It's almost impossible not to come across a story every day about another victim of the opioid/mental health crisis that is devastating cities around the globe.
This ongoing tragedy encompasses so many issues and has so many facets but at the end of the day it is a tragedy of people. Real people who have real stories and whose stories have elements that anyone can relate too.
So, what makes a person succumb to pain, depression and despair? Why are some people able to stay clean and others can't break free? The answer is not always the same, neither is the end of each persons tale. Taking a page from a true life news article, singer/songwriter Steve Murphy embraces the idea of the person behind the byline in a short story centering on Mark; a homeless man who battles his personal demons, usually without much success.
From the opening of Foul Play is Not Suspected Murphy asks the questions we should ask and take the time to think about.
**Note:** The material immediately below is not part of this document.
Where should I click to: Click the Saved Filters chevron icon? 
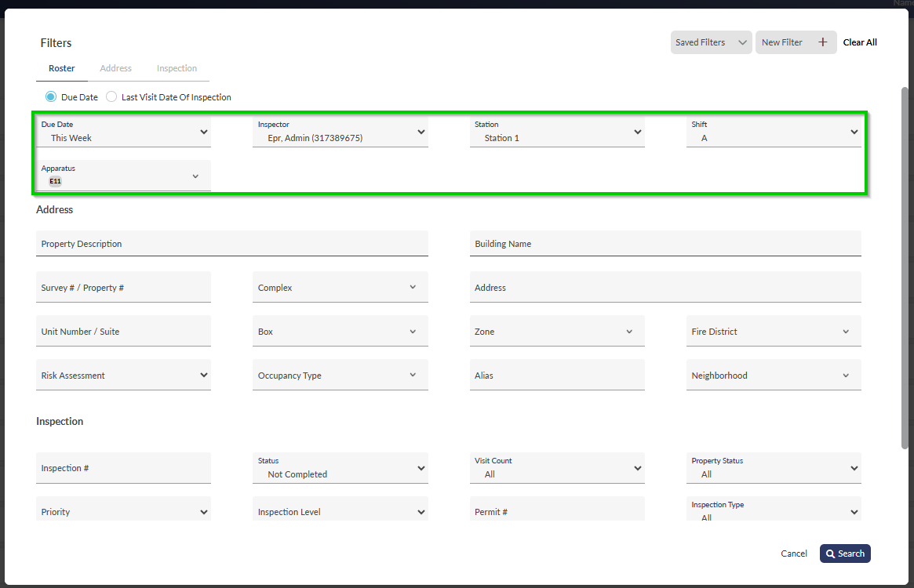pos(742,42)
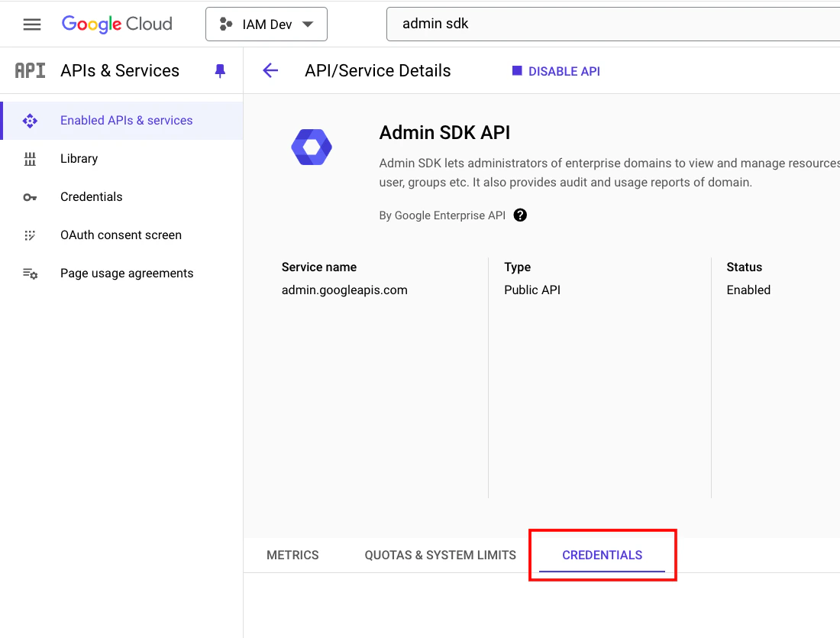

The characters of this short story could be anybody and like anybody, they have twists and turns in their lives; as well as a desire to find the best lives for themselves.
The crisis' of drugs and depression often go hand in hand and by no means can be put into a box or a quick article but the authors considerable talent allows him to illustrate an accurate and savvy picture of how these problems affect all people in society.
At the center of Foul Play is Not Suspected is Mark an everyday man who becomes the symbol of a life interrupted by darkness and bad decisions and the inability to get past his addiction. But, there are more layers to Mark and to Murphy's story in general. Thankfully, the message is not lost in complexity nor overwritten to prove a point. His vision stays true to the message and is clear as well as impactful.
Steve Murphy closes the story with links and ideas to be more active, as well as a link to the original article and a link to an informative article about the health risks of opioids.
Reading stories like Foul Play is Not Suspected will help put the right take on this overwhelming problem and should be part of any book club. A longer version of the story would have been wonderful.